Rule

A rule is a specific condition that your application must comply with. It consists of three main components:

  • Metric: The type of data to evaluate (e.g., "input_tone").
  • Operator: The condition to apply (e.g., "contains").
  • Value: The specific values to look for (e.g., ["sadness", "anger", "annoyance"]).

Example

{
    "metric": "input_tone",
    "operator": "contains",
    "value": ["sadness", "anger", "annoyance"]
}

This rule checks if the tone of the input contains any of the specified emotions.

Ruleset

A ruleset is a collection of rules that define a broader condition for your application. It includes the rules to evaluate and the action to take if any rule is triggered. Rulesets are evaluated in order of priority, where the first ruleset has the highest priority. Once a condition in a ruleset is met, subsequent rulesets are not evaluated.

Example

rulesets = [
    {
        "rules": [
            {
                "metric": "input_tone",
                "operator": "contains",
                "value": ["sadness", "anger", "annoyance"]
            }
        ],
        "action": {
            "type": "OVERRIDE",
            "fallback": "Please avoid inappropriate content."
        }
    }
]

In this example, if the tone of the input contains "sadness", "anger", or "annoyance", the response will be overriden.

Action

The action defines what happens if a rule within a ruleset is triggered. There are three types of actions:

  • FLAG: Marks the content but does not modify it.
  • OVERRIDE: Replaces the content with a fallback message.
  • MASK: Redacts sensitive details in the model’s response (Only works for PII).

Example

{
    "type": "OVERRIDE",
    "fallback": "Sorry, this content cannot be displayed due to inappropriate tone."
}

If the action type is “OVERRIDE” and a rule is triggered, the original content is replaced with the fallback message.

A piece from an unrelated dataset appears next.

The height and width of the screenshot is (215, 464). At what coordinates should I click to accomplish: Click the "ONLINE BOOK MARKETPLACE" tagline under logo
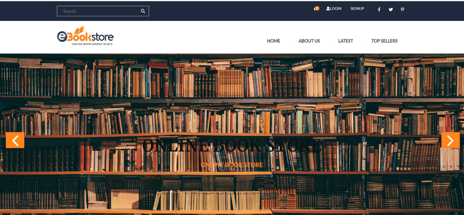click(x=92, y=44)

Note: When applying rulesets to the model’s output, exclude the input, and vice versa.

Complete Example

Here’s how you might set up Murnitur Shield with a ruleset focused on tone:

from murnitur import Guard

rulesets = [
    {
        "rules": [
            {
                "metric": "tone",
                "operator": "contains",
                "value": ["sadness", "anger", "annoyance"]
            }
        ],
        "action": {
            "type": "OVERRIDE",
            "fallback": "Sorry, this content cannot be displayed due to inappropriate tone."
        }
    }
]

response = Guard.shield(
    payload={
        "input": "The input data here",
        "output": "The generated output here"
    },
    rulesets=rulesets,
    config={
        "group": "development",
        "murnitur_key": "your_api_key_here"
    }
)

In this setup, Murnitur Shield will override any output containing tones of sadness, anger, or annoyance with the specified fallback message.